Terry gözlerinde şeytani bakışlarla konuşmaya başlıyor: "Ama ben sana söyleyeyim, en iyisi sen Gina'ya rol ver. Anüsünden düzülmekle ilgili hiçbi takıntısı yoktur."
"Hiç yolu yok, Gina amatör porno için iyi ama film yıldızı kalitesine sahip değil. Rol dağıtımını bana bırak. Geçen gün eskiden tanıdığım bir çocuğa rastladım, Mikey Forrester, saunası var. Yanında çalışan düzgün kızlar varmış. Casting hiç sorun olmaz. Gina'ya ihtiyacımız yok," diyor Simon ama kızın ismini söylerken hafiften titriyor sanki.
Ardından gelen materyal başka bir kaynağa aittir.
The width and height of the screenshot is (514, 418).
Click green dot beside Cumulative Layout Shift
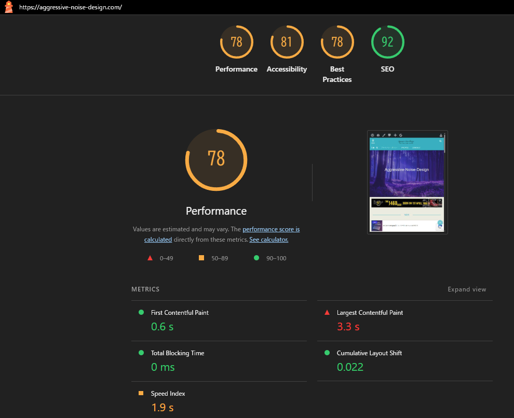coord(327,353)
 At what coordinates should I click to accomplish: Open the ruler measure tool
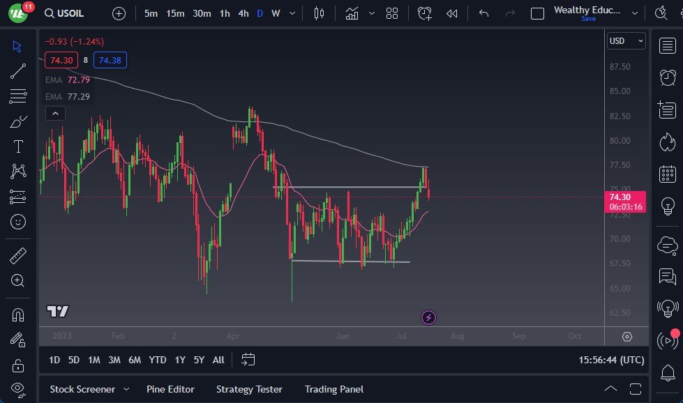tap(18, 256)
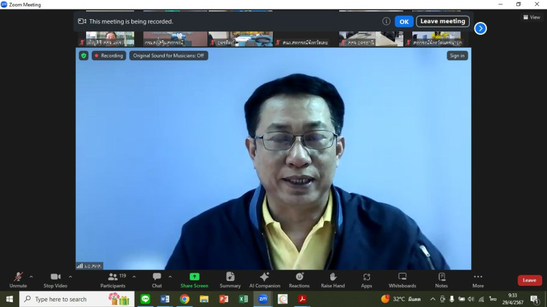The height and width of the screenshot is (307, 547).
Task: Open the meeting Summary tool
Action: pyautogui.click(x=230, y=278)
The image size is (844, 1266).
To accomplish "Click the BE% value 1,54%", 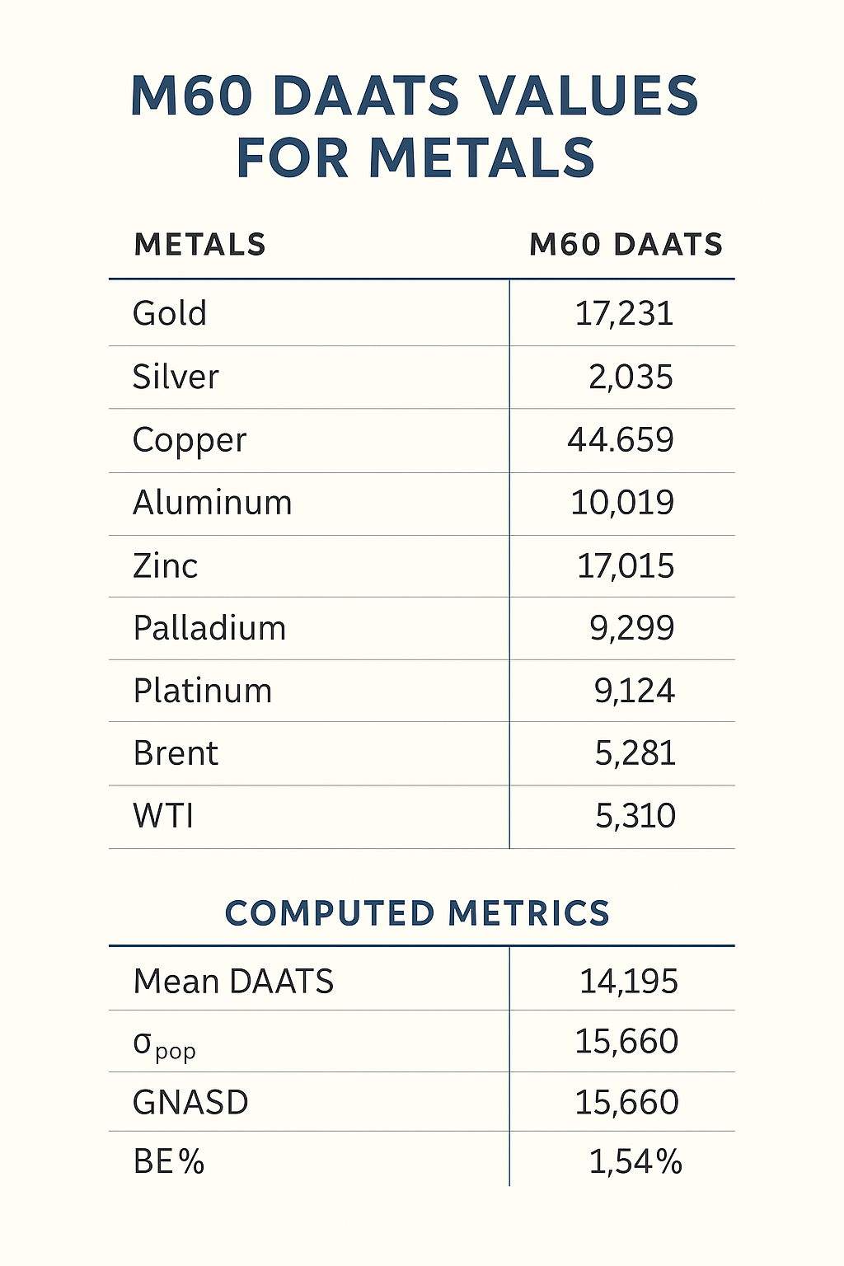I will point(635,1162).
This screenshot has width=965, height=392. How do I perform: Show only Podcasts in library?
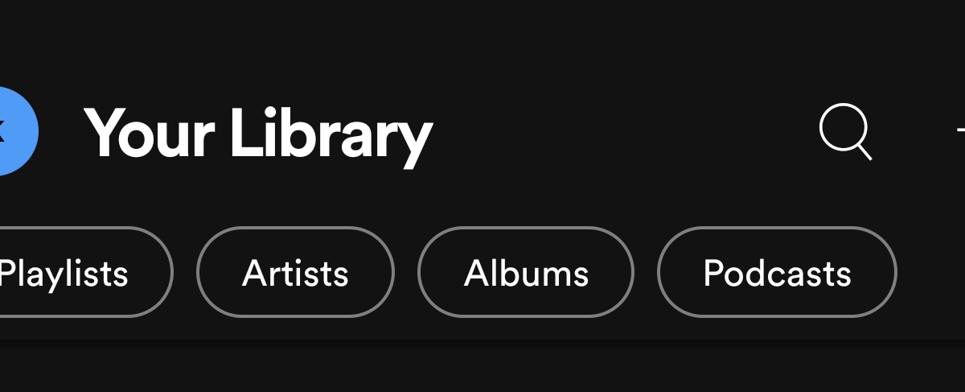click(777, 273)
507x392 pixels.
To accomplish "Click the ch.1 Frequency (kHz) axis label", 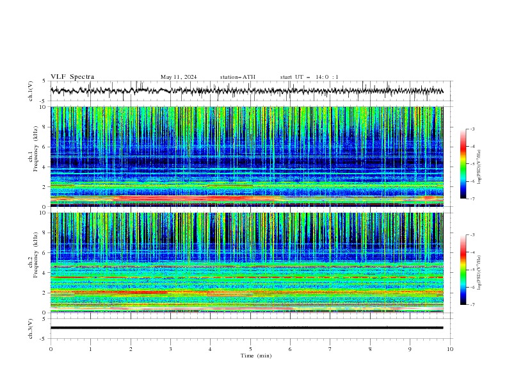I will [36, 149].
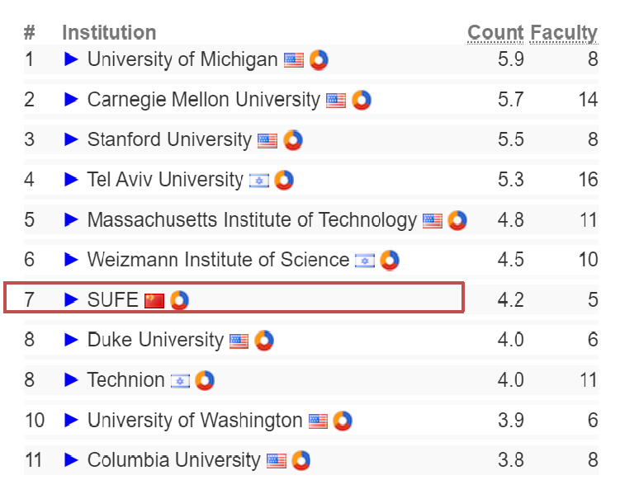The image size is (620, 480).
Task: Open the Tel Aviv University chart icon
Action: click(x=284, y=180)
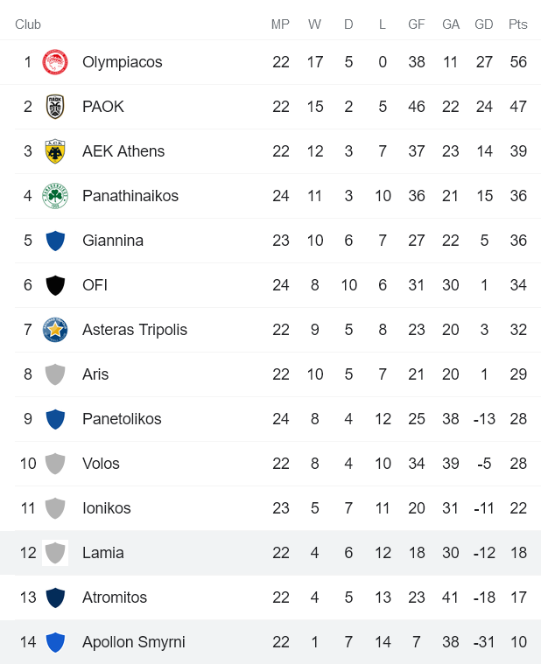Open the Olympiacos team link
Image resolution: width=541 pixels, height=664 pixels.
(122, 62)
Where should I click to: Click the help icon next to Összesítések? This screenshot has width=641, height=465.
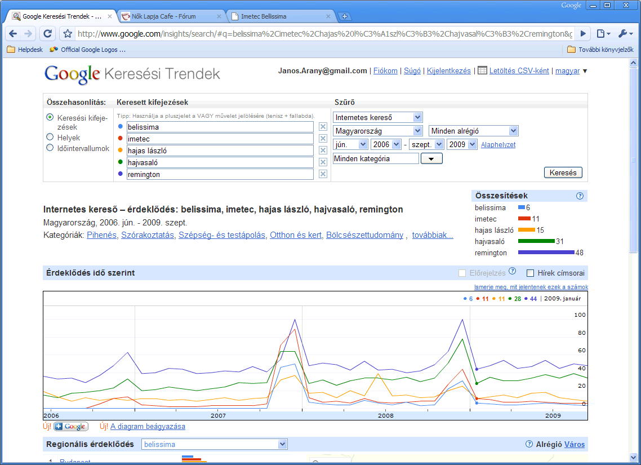(x=580, y=196)
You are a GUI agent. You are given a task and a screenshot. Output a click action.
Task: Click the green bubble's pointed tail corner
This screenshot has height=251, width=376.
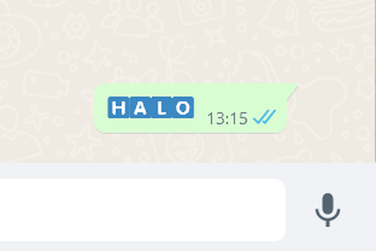click(x=293, y=90)
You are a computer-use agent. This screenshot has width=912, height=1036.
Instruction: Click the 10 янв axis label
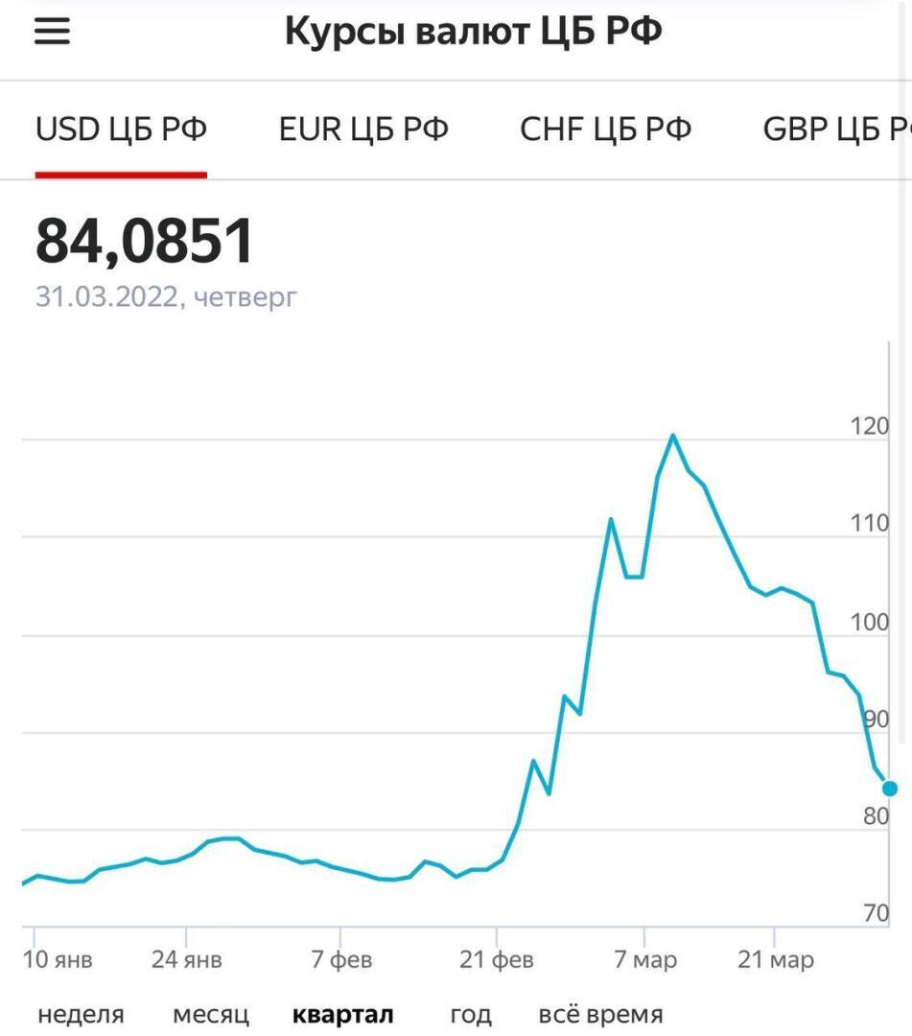pos(58,959)
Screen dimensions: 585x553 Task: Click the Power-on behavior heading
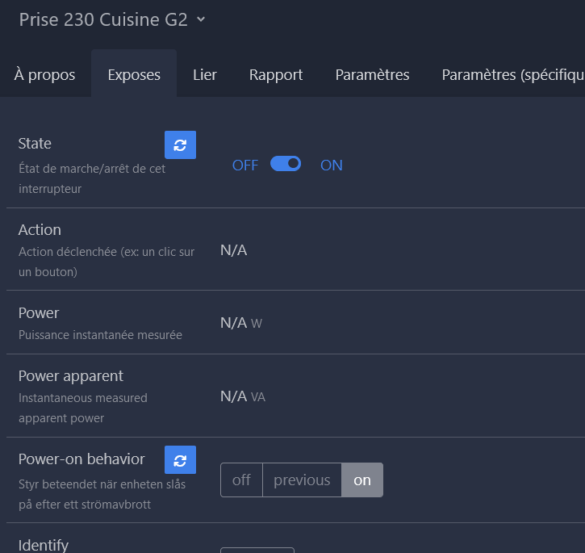point(81,459)
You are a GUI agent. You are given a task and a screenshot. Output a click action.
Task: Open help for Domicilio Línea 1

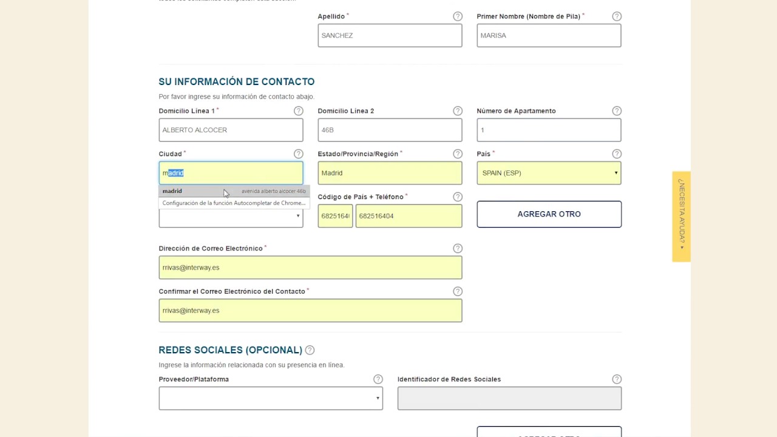[x=298, y=111]
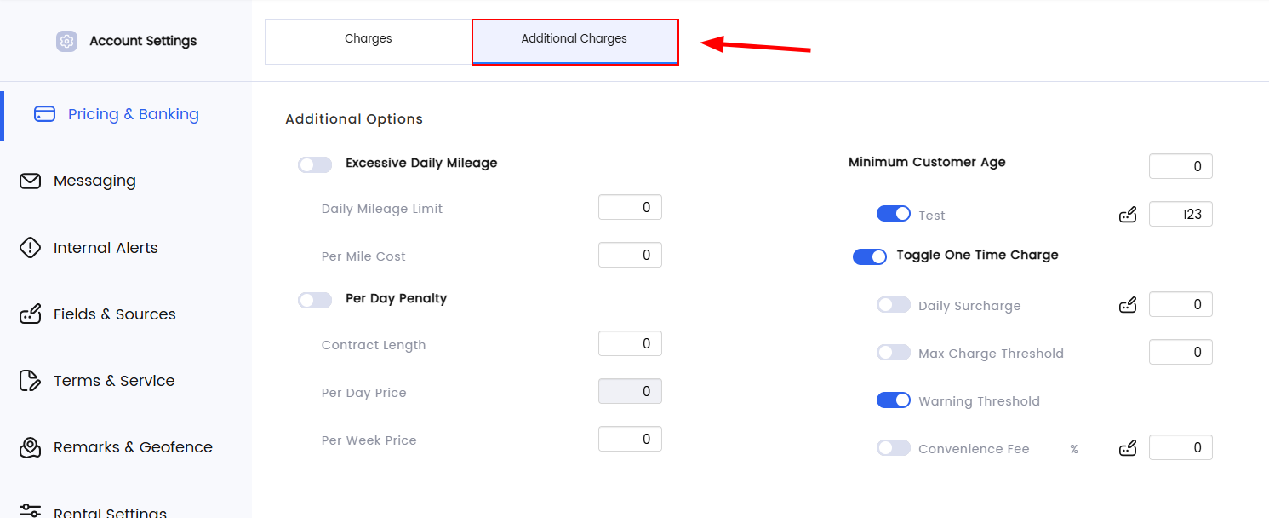The image size is (1269, 518).
Task: Open Rental Settings in the sidebar
Action: tap(110, 512)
Terry omuz silkiyor. "İyi, sen bilirsin abi ama filmde rol almazsa ağzına sıçacağını sana söylememi istedi," diyerek bilgilendiriyor Sick Boy'u şen şakrak bir sesle.
Melanie başını sallayarak doğruluyor. "Evet, ben de olsam onla uğraşmazdım çünkü manyak karıdır yani. Yapıcam dedi miydi yapar."
Simon, Sick Boy, öfkeyle alnına vuruyor. "Harika. Siktiğimin faraşı tarafından tehdit ediliyorum ve başrol oyuncusu kızlarım anal yapmak istemiyor. İyi, çok güzel, Begbie'nin Gelini'ne siktirip gitmesini söyleyebilirsiniz."
"Sen söyle," diyor Terry sırıtarak.
Toplantı bitince, biraz orada oyalanıp Simon'la konuşuyorum. "Yeni oyuncular bulma konusunda... belki yardımım dokunabilir. Birkaç arkadaşıma ilgileniyorlar mı diye sorabilirim. İşin içindeki kızlar, diyeyim."
Simon yavaşça başını sallıyor.
"Gitmem lazım, seni sonra ararım," diyorum. Rab'in etrafa bakınarak beni beklediğini gördüğümde gözünde bir kıskançlık kıvılcımı olduğuna yemin edebilirim.